An attempt to define a standard interface for all UNIX systems from different vendors and fight the "BSD vs. System V" split and the tendency of commercial operating systems to fragment and diverge.

POSIX is a large (some might even say unwieldy) standard (officially IEEE Standard 1003) specifying things such as the behaviour (arguments, etc) of standard programs and utilities that must exist on a system and C library functions. The theory is that if you write a program that conforms to POSIX standards, it will compile and run on any POSIX-compliant operating system.

The current standard is available at: but is not for re-distribution. There is also special permission for extracts from the (copyrighted) standard to be used in Linux manual pages.

It used to be significantly harder for individuals to get copies of the standard, leading to comments such as

 * ok, as I hadn't got any other source of information about
 * possible error numbers, I was forced to use the same numbers
 * as minix.
 * Hopefully these are posix or something. I wouldn't know (and posix
 * isn't telling me - they want $$$ for their f***ing standard).

in errno.h from the Linux kernel (version 0.01).

Some parts of the standard (particularly the bits that are relevant to the Linux Kernel and UserSpace:

1003.1 defines the core functions and behaviours, as well as things like the standard ErrorMessages.

1003.1b includes real-time extensions.

1003.2 defines extra things such as standard RegularExpression syntax and behaviour, asynchronous I/O, and real time signal queues.


From "The Open Group Base Specification Issue 6":

The name POSIX was suggested by Richard Stallman.

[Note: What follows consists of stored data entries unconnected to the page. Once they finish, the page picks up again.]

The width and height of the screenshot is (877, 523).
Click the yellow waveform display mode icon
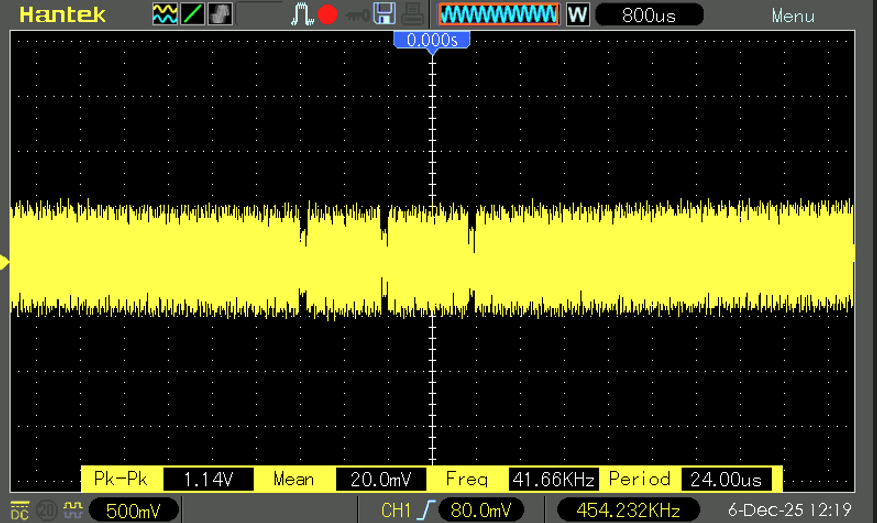coord(165,15)
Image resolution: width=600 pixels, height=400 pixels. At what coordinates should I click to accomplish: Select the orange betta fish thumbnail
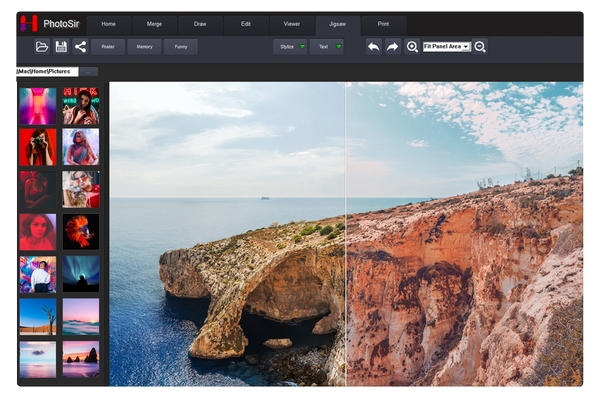tap(81, 231)
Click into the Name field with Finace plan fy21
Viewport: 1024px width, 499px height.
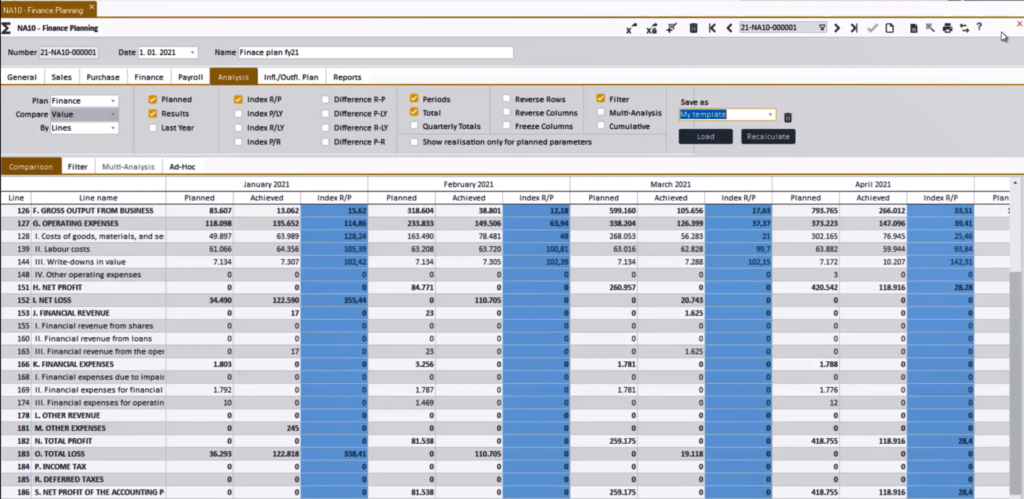pyautogui.click(x=375, y=52)
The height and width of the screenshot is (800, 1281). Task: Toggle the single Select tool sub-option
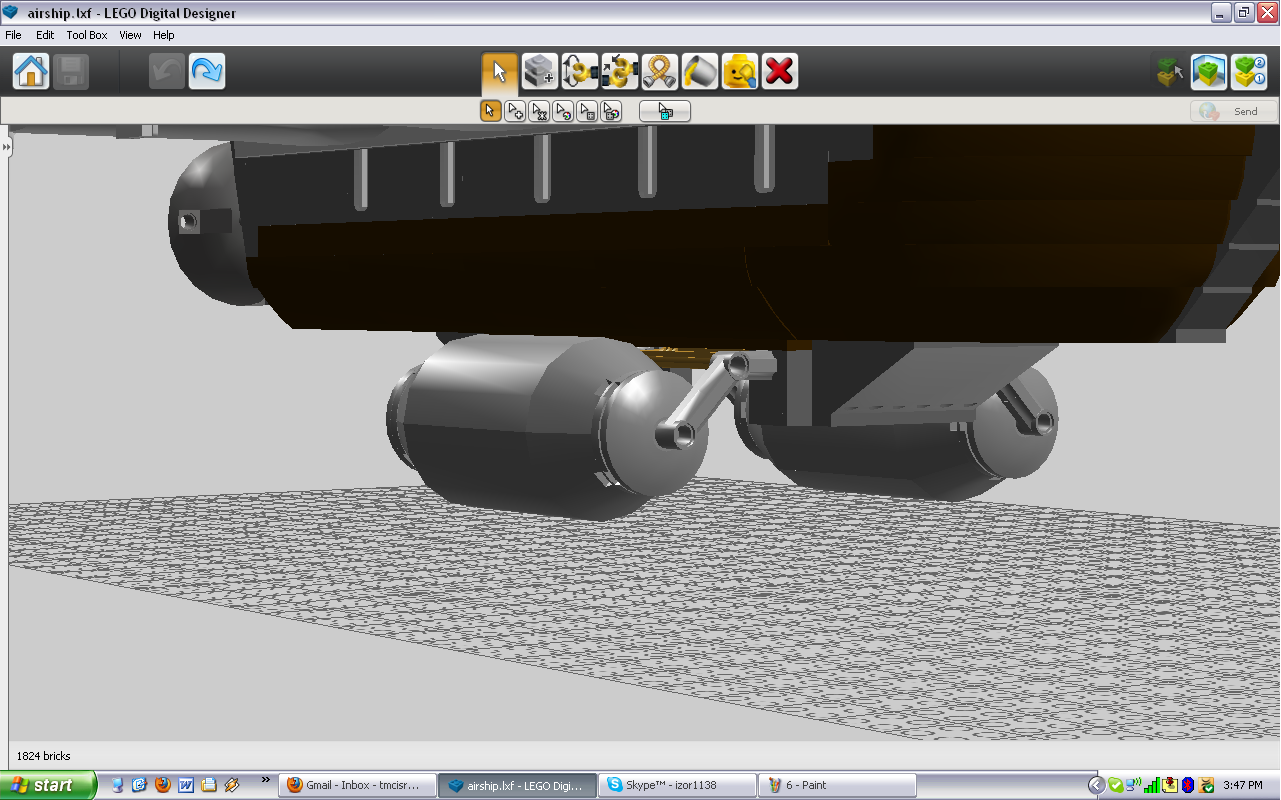tap(490, 111)
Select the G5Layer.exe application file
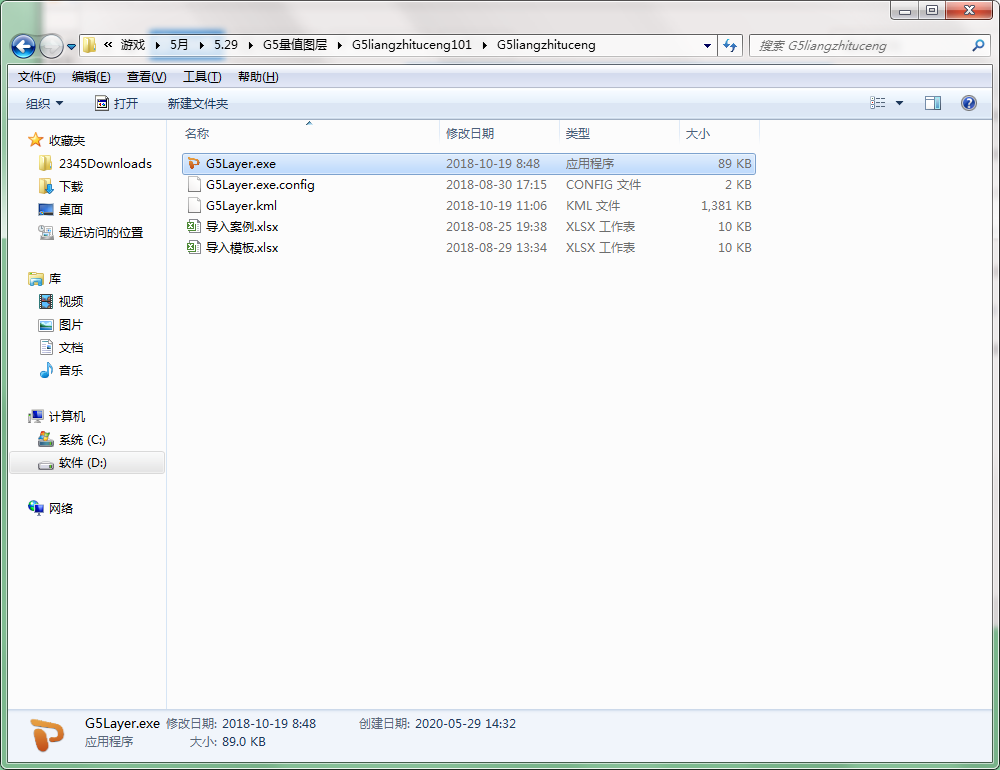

It is expected to be pronounced pahz-icks, as in positive, not poh-six, or other variations. The pronunciation has been published in an attempt to promulgate a standardized way of referring to a standard operating system interface.

Standardisation of the the pronounciation of the standards name I think is perhaps taking things too far.

POSIX® is a registered trademark of the Institute of Electrical and Electronic Engineers, Inc.

As an example what it was like trying to standardise the different functionality of the different unices, consider this from the documentation for gettext(1):

  There are two competing methods for language independent messages:
 the X/Open `catgets' method, and the Uniforum `gettext' method.  The
 `catgets' method indexes messages by integers; the `gettext' method
 indexes them by their English translations.  The `catgets' method has
 been around longer and is supported by more vendors.  The `gettext'
 method is supported by Sun, and it has been heard that the COSE
 multi-vendor initiative is supporting it.  Neither method is a POSIX
 standard; the POSIX.1 committee had a lot of disagreement in this area.

    Neither one is in the POSIX standard.  There was much disagreement
 in the POSIX.1 committee about using the `gettext' routines vs.
 `catgets' (XPG).  In the end the committee couldn't agree on anything,
 so no messaging system was included as part of the standard.  I believe
 the informative annex of the standard includes the XPG3 messaging
 interfaces, " an example of a messaging system that has been

POSIX compliant systems include:

  1. SunOS / Solaris
  2. HPUX
  3. MacOSX
  4. Debian
  5. RedHat
  6. AIX
  7. MicrosoftWindows (with addons)


Note that the Linux kernel itself is not a full POSIX system, because a full system includes things like awk(1) and vi(1).